Mali's Tuaregs launched another rebellion in January after years of relative peace

Medical charity Doctors of the World has pulled out of northern Mali following a recent outbreak of fighting by Tuareg rebels.

The organisation told the BBC it is temporarily suspending nutrition and health services, fearing for its workers' safety.

A BBC correspondent says dozens have been killed on both sides and the conflict appears to be escalating.

The rebels want an autonomous region of Azawad in the Sahara desert.

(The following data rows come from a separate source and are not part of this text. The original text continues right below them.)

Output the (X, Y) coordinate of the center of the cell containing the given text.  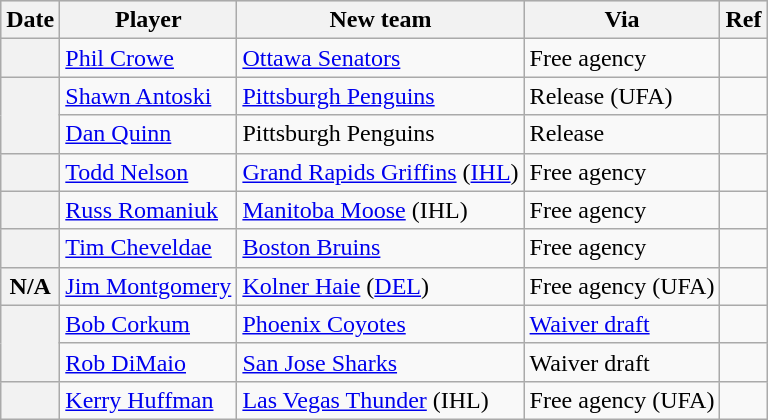
Kerry Huffman (148, 400)
Kolner Haie (DEL) (380, 286)
Rob DiMaio (148, 362)
Las Vegas Thunder (IHL) (380, 400)
New team (380, 20)
Release (622, 134)
Phoenix Coyotes (380, 324)
N/A (30, 286)
Grand Rapids Griffins (IHL) (380, 172)
Phil Crowe (148, 58)
Shawn Antoski (148, 96)
Dan Quinn (148, 134)
Bob Corkum (148, 324)
Tim Cheveldae (148, 248)
Russ Romaniuk (148, 210)
Jim Montgomery (148, 286)
Via (622, 20)
Todd Nelson (148, 172)
Ref (744, 20)
Date (30, 20)
Ottawa Senators (380, 58)
Boston Bruins (380, 248)
Release (UFA) (622, 96)
Manitoba Moose (IHL) (380, 210)
San Jose Sharks (380, 362)
Player (148, 20)
Locate the cell with the specified text and output its [x, y] center coordinate. 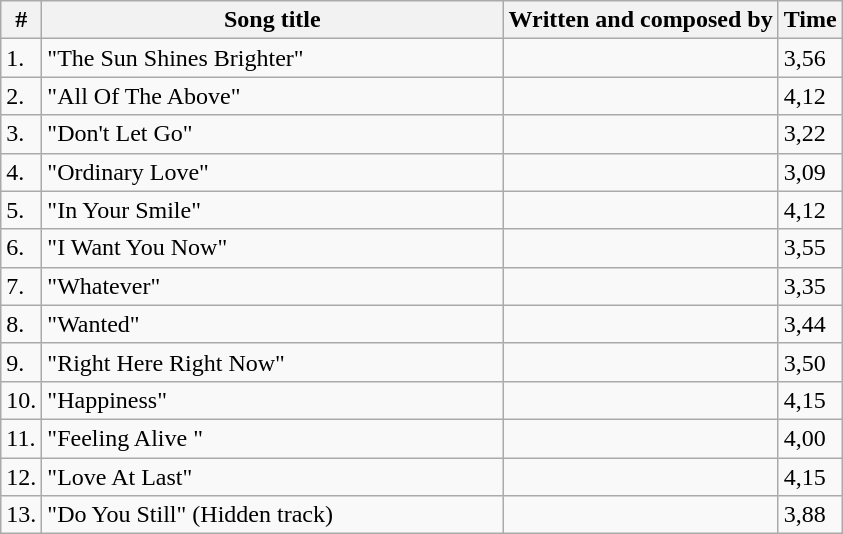
Song title [272, 20]
7. [22, 286]
"Ordinary Love" [272, 172]
"Don't Let Go" [272, 134]
3,56 [810, 58]
9. [22, 362]
3,35 [810, 286]
2. [22, 96]
6. [22, 248]
3,88 [810, 515]
3. [22, 134]
3,55 [810, 248]
4. [22, 172]
"The Sun Shines Brighter" [272, 58]
"All Of The Above" [272, 96]
"Love At Last" [272, 477]
"Do You Still" (Hidden track) [272, 515]
5. [22, 210]
12. [22, 477]
Time [810, 20]
3,09 [810, 172]
"Happiness" [272, 400]
3,22 [810, 134]
"Wanted" [272, 324]
"Whatever" [272, 286]
4,00 [810, 438]
"In Your Smile" [272, 210]
"I Want You Now" [272, 248]
10. [22, 400]
1. [22, 58]
13. [22, 515]
"Right Here Right Now" [272, 362]
Written and composed by [640, 20]
"Feeling Alive " [272, 438]
8. [22, 324]
11. [22, 438]
3,44 [810, 324]
3,50 [810, 362]
# [22, 20]
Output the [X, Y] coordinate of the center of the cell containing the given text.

The Azawad National Liberation Movement (MNLA) took up arms last month following the return of many Tuareg fighters from Libya, where they had fought with Col Muammar Gaddafi's forces.

Doctors of the World, a worldwide network of volunteer medical staff, works with remote communities in the north of Mali - thousands of whom are now fleeing the fighting.

"The conflict makes the situation very insecure for our teams and the population," director general Pierre Verdeeren in Belgium told the BBC's Network Africa programme.

"The population is leaving so it is very difficult for us to reach them, so we decided to suspended temporarily the activities to deliver primary health care, medicine and sometimes food," he said.

Fleeing the fighting

More than 20,000 people have fled from Mali to neighbouring countries to escape the fighting, the UN refugee agency said on Tuesday.

Most of the 10,000 refugees in Niger are sleeping in the open with little access to shelter, clean water, food or medicine, a spokesman for the UN High Commissioner for Refugees Adrian Edwards says.

Another 9,000 have gone to Mauritania, and 3,000 to Burkina Faso - mostly northerners living in the south fearing reprisal attacks, the BBC's Martin Vogl in Bamako says.

Our correspondent says the return to fighting on 17 January - after two years of relative peace - has re-ignited old ethnic tensions between southerners and northerners.

The homes and businesses of some northerners in the south have been attacked.

He also says the major northern town of Kidal - in the Sahara Desert - is on high alert, with the MNLA threatening to launch an offensive.

The Tuareg are a nomadic community who mostly live in northern Mali, northern Niger and southern Algeria.

Mali's Tuaregs have long complained that they have been marginalised by the southern government and have staged several rebellions over the years.